* ACTIVITY *
Answer these questions about the Peaches concert review below, one per line:
1. What does Peaches drink from a bottle of while standing on stage?
2. What is the title of her debut album?
3. Which label-mate performs while she is off for costume changes?

* DOCUMENT EXCERPT *
Peaches should come with a health warning. If her sexually explicit prankster rap doesn't make you queasy, her fallen cheerleader guise will. Resplendent in ripped fishnets, pink bomber jacket and rose-tinted spectacles, she swigs from a bottle of white wine, her legs-apart stance and death stare both mocking and tempting. You don't know whether to love her, laugh at her, or tear her apart.
Peaches is all about provocation: she makes Erotica-era Madonna look like a virgin. Her debut album, The Teaches of Peaches, sets a child-like, unrestrained and almost clinical look at sex to ice-cold beats. It is fantastic, a cult success that inspires fans to run wild. Which is why the scratchy, sampled guitars of Sucker are accompanied live by a man jumping naked into the moshpit and several girls shaking their breasts at each other on stage.
All the music is pre-recorded, leaving Peaches to strut around causing mayhem. This is less a gig than an invitation to riot, a barely controlled fusion of poetry, performance art and sexual politics. The crunchy, witty AA XXX finds Peaches moving her hands over her white hotpants before licking her fingers and swinging her jacket around her head aggressively.
Peaches makes no excuses for her honesty - or her dodgy outfits. When she runs off for one of her many costume changes (her love of ill-matching underwear is the only constant), we are treated to the charms of her label-mate Taylor Savvy and two Russ Meyer-style vixens screeching retro punk-pop. But Peaches is the star, acting the bitch but still a kid at heart. "Shut up and put your arm in the air," she commands, adding sadly: "I didn't know I'd have to talk to you like that, but I guess so."
Rock Show has her mimicking rock's testosterone levels with an angry roar, and Lovertits is a slice of dark disco. Caked in fake blood, her unattached hairpiece stuck into the back of her knickers to complement the fake pubic hair sprouting from the front, Peaches lets the crowd take over singing the anthemic encore Fuck the Pain Away, her desire to stir things up a success.

[Collected data]
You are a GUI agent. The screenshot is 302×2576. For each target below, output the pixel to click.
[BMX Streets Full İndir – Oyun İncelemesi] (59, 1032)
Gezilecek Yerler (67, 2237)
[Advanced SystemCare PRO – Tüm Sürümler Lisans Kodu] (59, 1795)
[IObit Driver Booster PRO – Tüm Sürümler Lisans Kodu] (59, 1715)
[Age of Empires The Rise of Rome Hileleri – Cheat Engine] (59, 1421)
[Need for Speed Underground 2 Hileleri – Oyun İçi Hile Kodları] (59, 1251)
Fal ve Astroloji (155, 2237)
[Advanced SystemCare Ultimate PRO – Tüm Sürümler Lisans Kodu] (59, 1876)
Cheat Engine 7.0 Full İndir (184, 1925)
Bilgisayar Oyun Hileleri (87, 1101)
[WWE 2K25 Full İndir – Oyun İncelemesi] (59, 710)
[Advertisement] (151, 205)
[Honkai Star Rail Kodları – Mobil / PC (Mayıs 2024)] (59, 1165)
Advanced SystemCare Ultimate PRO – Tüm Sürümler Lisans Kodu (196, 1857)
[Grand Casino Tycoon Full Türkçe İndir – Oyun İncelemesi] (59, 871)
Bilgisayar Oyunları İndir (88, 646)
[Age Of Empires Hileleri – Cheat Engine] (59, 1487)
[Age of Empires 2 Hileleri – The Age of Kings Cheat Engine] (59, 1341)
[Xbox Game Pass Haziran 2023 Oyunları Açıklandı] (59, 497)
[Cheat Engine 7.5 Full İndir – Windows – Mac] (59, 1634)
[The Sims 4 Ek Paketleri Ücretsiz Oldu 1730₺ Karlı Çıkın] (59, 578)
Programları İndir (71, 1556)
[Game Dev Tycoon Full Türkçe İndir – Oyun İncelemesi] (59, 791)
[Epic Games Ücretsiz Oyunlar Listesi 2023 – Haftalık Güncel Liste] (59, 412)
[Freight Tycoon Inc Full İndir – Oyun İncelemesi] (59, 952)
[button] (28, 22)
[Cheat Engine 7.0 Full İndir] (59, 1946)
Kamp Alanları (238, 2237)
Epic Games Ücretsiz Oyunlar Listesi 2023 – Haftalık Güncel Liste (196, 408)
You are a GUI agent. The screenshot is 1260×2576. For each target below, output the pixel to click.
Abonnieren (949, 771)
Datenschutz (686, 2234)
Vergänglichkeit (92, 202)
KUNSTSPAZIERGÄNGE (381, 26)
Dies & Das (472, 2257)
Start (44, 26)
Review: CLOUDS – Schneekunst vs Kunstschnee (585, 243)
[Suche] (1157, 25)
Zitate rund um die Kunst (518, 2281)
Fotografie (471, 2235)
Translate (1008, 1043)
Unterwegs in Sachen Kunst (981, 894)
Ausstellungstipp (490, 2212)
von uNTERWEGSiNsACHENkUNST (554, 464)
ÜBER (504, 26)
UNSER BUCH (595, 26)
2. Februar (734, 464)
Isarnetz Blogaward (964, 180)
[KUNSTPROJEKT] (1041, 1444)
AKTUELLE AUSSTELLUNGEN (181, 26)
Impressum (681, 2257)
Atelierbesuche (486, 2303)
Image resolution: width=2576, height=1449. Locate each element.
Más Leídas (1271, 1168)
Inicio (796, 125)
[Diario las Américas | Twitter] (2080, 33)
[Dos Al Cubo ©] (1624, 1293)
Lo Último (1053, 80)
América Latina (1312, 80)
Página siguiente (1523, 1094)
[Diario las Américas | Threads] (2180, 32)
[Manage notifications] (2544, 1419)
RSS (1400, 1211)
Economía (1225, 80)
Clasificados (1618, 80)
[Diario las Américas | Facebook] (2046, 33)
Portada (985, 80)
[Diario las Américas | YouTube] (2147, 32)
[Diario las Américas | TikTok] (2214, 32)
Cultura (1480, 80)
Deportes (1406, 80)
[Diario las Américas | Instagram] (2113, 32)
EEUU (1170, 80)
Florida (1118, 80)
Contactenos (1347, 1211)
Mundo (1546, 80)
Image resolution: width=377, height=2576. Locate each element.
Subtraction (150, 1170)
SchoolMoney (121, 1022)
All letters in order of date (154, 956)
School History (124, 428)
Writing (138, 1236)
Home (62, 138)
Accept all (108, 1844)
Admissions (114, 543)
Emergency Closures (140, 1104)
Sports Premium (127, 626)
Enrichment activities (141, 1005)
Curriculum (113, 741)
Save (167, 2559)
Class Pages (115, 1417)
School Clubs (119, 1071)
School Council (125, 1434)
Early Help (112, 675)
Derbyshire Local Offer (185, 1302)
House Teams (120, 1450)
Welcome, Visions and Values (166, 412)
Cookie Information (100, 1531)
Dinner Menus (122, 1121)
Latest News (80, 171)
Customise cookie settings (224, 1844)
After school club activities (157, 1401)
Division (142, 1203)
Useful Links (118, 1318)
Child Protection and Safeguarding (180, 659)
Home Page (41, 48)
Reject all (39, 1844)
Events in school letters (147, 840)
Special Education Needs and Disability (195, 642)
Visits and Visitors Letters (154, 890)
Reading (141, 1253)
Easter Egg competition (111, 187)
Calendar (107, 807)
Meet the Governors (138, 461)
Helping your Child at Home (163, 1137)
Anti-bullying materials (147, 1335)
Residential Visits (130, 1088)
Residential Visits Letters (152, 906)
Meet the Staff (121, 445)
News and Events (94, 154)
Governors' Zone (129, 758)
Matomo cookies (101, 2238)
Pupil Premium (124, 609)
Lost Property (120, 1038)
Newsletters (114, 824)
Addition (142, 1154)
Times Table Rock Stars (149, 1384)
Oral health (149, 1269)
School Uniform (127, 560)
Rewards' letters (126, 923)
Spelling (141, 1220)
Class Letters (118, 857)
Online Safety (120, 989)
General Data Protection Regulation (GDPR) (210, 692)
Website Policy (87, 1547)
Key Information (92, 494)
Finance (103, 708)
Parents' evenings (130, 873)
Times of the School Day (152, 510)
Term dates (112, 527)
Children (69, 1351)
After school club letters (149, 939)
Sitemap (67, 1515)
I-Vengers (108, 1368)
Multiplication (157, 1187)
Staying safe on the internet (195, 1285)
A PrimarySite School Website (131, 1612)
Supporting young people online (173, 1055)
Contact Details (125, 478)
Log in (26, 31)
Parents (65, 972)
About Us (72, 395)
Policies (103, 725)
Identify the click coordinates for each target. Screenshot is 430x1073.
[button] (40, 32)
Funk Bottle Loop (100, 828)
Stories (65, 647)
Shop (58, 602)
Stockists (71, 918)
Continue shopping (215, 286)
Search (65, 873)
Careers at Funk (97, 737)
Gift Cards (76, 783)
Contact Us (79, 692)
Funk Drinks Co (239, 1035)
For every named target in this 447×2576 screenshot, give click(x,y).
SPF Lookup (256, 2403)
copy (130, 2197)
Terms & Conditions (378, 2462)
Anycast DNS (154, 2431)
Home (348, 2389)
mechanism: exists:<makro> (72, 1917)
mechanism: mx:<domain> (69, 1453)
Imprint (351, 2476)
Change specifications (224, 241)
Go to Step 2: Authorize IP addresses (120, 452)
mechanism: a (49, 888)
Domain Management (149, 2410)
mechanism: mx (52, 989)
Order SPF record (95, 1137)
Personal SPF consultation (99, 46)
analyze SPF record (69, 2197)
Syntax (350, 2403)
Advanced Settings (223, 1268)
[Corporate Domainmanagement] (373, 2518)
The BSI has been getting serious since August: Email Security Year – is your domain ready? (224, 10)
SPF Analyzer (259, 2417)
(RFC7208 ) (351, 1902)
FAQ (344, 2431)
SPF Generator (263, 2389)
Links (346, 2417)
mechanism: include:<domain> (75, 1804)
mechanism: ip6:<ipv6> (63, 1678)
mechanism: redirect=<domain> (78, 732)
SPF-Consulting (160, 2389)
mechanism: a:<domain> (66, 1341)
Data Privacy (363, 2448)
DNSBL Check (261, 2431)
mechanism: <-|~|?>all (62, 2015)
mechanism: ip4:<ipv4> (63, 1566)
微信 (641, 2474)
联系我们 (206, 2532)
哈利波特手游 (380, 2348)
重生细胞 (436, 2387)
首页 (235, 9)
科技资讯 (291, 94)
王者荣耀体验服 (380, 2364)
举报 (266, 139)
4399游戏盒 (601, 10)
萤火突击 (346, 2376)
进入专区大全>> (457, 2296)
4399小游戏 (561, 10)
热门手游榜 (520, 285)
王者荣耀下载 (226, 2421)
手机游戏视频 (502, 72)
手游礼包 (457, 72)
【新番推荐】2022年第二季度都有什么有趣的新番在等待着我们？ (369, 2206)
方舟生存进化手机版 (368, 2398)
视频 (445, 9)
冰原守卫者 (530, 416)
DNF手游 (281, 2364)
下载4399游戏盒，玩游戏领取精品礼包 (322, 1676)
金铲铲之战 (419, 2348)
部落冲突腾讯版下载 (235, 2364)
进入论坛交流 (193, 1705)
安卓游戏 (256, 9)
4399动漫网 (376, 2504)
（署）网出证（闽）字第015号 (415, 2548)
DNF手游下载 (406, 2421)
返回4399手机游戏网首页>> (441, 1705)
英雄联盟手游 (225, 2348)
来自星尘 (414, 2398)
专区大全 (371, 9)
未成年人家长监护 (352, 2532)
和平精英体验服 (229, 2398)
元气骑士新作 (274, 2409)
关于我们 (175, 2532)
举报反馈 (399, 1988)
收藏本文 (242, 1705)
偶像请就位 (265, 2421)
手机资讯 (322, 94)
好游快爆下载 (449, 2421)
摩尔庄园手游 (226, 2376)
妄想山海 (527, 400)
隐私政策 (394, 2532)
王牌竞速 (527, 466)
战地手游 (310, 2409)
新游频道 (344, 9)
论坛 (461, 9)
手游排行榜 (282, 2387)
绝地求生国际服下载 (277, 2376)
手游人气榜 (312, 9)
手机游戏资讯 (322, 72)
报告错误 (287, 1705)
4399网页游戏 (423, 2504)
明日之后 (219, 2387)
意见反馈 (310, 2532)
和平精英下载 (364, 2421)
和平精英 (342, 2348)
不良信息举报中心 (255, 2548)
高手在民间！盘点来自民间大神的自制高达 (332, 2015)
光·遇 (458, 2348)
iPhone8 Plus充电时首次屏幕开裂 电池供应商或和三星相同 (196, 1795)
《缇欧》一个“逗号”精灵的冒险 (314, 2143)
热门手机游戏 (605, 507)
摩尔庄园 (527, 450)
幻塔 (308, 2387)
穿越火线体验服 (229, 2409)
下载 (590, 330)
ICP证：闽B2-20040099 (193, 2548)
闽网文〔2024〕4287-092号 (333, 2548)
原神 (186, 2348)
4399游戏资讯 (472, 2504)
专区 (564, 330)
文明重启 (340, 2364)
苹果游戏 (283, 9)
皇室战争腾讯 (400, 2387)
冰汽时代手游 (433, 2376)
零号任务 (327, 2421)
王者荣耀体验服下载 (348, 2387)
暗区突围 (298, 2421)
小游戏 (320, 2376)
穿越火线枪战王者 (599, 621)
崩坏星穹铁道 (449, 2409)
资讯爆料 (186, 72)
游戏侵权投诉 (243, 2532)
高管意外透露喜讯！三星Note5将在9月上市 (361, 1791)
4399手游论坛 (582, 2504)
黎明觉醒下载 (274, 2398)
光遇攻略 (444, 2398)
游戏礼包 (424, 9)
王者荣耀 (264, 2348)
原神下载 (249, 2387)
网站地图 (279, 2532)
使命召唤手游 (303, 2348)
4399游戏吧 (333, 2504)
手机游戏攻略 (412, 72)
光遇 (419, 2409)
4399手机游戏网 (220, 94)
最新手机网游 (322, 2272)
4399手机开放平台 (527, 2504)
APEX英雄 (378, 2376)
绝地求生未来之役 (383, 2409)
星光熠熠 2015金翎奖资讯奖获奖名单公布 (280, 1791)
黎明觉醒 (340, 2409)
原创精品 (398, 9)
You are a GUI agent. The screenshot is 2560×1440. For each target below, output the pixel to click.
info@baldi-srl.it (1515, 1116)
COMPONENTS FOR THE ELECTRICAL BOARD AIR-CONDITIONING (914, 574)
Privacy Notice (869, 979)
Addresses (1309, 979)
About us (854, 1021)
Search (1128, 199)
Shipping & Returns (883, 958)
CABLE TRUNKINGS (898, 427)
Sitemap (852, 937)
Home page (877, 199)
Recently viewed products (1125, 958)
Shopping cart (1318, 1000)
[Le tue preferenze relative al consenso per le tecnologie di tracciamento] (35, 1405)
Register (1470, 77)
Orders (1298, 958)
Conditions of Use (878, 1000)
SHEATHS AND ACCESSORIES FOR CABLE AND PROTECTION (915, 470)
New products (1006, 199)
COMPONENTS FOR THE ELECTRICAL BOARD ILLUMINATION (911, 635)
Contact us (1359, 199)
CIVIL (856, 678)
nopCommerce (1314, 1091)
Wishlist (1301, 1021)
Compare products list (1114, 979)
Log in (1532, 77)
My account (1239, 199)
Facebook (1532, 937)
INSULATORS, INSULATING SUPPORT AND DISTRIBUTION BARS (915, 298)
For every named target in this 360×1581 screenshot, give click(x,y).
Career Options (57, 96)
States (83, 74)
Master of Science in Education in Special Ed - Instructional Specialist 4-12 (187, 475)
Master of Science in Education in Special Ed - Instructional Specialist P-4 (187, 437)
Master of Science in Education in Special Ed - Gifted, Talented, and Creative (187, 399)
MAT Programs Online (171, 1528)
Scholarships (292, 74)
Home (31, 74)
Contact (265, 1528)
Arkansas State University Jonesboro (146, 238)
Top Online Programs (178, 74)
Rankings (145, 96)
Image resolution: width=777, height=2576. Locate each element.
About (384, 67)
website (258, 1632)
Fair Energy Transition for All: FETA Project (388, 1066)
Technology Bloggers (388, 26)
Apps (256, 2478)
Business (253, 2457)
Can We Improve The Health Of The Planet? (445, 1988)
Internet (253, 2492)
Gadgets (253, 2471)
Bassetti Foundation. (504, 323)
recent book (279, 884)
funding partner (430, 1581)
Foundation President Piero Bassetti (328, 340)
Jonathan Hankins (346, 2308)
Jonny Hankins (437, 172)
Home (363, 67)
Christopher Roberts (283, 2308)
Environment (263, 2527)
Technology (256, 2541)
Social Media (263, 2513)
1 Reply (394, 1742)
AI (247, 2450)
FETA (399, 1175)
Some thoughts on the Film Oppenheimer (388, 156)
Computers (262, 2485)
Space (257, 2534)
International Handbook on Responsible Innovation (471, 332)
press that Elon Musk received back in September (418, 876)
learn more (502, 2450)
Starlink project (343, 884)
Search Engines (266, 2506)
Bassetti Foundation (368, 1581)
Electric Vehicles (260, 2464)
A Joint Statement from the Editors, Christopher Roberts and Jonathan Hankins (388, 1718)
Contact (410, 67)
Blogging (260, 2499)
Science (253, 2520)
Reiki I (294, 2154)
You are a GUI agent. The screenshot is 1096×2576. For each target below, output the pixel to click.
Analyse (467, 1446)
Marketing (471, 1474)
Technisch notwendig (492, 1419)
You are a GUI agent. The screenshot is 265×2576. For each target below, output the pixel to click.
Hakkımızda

* OUTPUT *
1. White wine
2. The Teaches of Peaches
3. Taylor Savvy